(Saved entries)
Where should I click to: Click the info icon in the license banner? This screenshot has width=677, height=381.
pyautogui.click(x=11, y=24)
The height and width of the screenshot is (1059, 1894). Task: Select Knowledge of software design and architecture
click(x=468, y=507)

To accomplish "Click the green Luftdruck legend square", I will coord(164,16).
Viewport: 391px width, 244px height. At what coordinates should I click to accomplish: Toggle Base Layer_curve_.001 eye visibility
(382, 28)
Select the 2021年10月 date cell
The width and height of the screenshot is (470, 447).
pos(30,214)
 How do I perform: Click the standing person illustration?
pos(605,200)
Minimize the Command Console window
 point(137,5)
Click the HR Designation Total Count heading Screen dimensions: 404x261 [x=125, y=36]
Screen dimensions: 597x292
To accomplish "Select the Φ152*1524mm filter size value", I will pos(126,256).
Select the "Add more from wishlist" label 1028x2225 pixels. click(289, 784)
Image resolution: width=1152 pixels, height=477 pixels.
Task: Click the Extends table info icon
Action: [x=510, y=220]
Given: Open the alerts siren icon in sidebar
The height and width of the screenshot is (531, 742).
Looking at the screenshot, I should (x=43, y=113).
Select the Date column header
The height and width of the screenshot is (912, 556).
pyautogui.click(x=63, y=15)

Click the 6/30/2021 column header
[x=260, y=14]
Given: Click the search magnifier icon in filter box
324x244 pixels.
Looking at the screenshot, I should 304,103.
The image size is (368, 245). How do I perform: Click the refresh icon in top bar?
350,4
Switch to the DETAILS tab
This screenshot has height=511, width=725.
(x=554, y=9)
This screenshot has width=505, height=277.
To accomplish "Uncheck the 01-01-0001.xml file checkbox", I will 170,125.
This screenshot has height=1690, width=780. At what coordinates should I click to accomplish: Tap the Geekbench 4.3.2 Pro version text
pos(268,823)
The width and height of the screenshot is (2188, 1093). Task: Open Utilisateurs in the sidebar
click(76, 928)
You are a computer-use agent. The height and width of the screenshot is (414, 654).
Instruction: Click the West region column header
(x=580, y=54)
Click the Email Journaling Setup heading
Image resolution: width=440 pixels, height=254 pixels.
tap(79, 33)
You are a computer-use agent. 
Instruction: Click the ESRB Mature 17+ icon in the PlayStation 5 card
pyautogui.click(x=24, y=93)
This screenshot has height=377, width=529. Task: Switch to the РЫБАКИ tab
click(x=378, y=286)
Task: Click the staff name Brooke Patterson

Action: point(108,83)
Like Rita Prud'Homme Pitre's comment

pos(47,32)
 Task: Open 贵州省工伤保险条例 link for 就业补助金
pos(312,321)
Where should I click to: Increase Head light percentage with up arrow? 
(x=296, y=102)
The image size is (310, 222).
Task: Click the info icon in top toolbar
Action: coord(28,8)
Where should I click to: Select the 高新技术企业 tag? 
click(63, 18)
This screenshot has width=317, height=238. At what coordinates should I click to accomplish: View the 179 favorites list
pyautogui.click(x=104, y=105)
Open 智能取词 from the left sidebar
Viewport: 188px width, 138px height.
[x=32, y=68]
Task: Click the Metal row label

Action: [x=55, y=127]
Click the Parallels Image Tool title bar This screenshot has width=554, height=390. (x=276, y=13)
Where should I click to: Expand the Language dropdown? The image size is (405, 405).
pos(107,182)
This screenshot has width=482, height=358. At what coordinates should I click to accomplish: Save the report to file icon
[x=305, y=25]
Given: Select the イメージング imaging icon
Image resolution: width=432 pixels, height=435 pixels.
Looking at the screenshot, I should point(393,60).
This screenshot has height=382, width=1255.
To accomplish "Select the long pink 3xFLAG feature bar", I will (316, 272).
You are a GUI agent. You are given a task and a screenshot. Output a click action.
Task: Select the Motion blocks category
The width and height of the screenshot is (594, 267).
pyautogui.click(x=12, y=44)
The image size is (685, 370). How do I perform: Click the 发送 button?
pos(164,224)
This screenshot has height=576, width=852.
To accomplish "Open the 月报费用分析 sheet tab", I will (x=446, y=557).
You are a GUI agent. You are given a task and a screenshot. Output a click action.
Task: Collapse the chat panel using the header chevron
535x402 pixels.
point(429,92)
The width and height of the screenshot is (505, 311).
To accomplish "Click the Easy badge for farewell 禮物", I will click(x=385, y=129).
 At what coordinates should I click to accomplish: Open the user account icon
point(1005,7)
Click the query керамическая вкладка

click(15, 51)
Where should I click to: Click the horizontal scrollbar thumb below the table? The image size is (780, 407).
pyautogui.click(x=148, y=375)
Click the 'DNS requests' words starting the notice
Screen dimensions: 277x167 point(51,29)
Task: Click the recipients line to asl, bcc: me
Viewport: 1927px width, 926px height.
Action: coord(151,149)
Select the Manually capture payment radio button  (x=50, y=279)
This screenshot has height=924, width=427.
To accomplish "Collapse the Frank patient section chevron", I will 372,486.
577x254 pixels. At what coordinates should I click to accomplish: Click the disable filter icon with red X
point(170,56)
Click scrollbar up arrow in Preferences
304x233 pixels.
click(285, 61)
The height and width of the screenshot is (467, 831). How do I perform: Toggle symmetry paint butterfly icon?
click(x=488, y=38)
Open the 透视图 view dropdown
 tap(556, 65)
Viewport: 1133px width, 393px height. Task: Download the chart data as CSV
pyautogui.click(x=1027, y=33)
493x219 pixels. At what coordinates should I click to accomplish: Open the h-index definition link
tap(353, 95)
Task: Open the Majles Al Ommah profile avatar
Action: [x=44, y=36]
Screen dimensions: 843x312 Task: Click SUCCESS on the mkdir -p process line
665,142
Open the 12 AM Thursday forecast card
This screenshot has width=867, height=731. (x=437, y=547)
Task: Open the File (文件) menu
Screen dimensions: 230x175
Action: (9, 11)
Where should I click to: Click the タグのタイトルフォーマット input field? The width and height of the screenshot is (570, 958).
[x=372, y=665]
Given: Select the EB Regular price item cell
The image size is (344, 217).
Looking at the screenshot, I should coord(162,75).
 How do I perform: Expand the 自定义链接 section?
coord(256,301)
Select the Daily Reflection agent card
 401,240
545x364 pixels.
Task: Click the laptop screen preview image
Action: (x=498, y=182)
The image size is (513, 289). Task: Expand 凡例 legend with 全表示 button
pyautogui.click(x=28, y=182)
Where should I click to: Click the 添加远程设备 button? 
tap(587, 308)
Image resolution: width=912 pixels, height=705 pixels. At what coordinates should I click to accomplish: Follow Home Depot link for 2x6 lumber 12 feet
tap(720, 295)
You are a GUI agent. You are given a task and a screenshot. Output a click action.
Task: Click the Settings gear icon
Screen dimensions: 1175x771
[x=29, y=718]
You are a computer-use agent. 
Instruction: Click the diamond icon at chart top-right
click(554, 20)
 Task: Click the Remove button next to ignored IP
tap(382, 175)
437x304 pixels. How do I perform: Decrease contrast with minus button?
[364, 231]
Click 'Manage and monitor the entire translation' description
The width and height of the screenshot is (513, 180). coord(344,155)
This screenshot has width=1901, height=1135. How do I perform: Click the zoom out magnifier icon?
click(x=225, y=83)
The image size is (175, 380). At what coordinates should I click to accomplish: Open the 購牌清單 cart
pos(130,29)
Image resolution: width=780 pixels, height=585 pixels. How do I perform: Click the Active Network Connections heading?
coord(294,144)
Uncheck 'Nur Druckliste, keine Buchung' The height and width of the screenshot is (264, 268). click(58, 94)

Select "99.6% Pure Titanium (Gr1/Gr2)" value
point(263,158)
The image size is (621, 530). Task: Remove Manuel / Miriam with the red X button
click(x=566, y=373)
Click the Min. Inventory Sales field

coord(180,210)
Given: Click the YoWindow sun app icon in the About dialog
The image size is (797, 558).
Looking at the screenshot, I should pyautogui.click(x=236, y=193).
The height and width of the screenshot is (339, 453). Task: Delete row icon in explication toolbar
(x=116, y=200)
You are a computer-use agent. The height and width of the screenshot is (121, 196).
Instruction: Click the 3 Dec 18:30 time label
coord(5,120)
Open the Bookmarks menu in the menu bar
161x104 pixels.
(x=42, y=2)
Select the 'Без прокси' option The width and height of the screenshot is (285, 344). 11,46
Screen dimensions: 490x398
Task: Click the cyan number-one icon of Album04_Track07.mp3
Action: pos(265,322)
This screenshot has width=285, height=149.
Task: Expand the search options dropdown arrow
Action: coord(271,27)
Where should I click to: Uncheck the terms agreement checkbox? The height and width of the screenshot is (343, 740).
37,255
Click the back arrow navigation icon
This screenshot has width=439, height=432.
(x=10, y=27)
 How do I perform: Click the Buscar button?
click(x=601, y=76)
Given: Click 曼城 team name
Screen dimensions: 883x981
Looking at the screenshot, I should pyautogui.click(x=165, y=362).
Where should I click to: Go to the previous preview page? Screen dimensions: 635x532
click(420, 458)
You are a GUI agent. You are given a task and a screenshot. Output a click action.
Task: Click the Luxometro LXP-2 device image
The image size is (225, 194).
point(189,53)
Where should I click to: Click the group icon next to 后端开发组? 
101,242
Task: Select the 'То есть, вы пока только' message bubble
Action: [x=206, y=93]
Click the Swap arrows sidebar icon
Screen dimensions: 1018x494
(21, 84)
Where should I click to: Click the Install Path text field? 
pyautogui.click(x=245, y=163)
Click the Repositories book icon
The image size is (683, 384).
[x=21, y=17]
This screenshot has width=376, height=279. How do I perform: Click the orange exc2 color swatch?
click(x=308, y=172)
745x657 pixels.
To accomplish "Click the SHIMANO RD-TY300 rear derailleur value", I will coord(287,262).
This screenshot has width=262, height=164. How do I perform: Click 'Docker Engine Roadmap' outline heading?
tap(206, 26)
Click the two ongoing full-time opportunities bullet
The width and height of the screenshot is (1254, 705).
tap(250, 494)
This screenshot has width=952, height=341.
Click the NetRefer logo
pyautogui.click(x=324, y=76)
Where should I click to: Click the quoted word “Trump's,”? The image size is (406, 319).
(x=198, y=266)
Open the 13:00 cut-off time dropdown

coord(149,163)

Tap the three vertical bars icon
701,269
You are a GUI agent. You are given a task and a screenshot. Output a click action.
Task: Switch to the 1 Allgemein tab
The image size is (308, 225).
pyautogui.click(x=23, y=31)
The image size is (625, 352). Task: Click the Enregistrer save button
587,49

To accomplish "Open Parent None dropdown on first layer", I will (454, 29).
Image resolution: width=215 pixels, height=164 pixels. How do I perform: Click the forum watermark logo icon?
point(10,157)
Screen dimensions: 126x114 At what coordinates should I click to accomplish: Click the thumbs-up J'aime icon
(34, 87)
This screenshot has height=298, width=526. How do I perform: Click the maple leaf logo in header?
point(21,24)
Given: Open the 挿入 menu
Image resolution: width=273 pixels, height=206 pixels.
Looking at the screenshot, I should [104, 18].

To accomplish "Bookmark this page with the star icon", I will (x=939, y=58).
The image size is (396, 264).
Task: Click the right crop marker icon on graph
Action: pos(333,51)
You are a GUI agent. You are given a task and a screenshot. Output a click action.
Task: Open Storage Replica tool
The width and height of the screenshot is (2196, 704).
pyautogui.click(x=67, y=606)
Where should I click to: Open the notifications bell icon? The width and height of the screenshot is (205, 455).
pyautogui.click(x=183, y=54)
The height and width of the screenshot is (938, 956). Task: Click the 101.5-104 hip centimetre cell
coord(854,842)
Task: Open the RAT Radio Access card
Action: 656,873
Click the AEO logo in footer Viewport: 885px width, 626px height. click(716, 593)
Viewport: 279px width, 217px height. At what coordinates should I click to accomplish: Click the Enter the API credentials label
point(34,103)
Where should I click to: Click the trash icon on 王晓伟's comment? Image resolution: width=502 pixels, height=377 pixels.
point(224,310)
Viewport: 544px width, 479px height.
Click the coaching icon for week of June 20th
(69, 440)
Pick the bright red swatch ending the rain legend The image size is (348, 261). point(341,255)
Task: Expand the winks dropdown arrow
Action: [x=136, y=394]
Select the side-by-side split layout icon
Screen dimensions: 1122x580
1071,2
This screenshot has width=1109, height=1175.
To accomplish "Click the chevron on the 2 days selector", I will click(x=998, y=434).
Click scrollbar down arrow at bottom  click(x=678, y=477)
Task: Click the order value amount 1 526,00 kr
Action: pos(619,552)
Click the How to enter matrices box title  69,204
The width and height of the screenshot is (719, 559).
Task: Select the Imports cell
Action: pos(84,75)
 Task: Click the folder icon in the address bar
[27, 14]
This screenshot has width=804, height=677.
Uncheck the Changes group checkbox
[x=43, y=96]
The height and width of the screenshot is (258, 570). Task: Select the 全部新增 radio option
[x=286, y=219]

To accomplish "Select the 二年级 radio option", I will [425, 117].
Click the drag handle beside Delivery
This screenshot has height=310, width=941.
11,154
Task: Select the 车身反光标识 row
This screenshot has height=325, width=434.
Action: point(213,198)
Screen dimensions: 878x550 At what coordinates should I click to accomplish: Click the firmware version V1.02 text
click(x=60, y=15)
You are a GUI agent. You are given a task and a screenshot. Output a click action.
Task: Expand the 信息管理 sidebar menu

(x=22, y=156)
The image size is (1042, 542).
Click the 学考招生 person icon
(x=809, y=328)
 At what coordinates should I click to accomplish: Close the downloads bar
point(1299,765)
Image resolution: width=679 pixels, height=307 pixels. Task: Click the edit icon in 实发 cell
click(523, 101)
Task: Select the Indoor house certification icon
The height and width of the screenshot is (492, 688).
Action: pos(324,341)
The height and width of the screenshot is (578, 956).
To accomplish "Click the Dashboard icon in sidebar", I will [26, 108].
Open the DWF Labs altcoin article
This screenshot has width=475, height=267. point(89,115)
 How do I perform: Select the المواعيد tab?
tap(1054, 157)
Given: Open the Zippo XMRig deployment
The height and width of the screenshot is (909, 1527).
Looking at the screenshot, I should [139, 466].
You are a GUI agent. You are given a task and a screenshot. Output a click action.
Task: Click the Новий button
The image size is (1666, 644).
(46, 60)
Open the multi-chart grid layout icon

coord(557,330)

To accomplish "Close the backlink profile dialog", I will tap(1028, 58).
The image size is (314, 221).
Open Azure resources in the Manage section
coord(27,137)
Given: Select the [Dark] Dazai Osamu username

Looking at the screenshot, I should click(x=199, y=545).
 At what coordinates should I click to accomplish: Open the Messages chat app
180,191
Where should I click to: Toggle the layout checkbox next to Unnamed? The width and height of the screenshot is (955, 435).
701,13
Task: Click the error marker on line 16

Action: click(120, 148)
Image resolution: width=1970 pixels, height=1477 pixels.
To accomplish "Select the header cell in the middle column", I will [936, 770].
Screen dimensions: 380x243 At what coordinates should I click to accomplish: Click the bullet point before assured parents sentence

__YOUR ASSIGNMENT__: From the records above, copy every line that holds the word "chevron".

__RESPONSE BELOW__:
Task: Collapse the chat panel using the header chevron
To accomplish "Collapse the Frank patient section chevron", I will 372,486.
To accomplish "Click the chevron on the 2 days selector", I will click(x=998, y=434).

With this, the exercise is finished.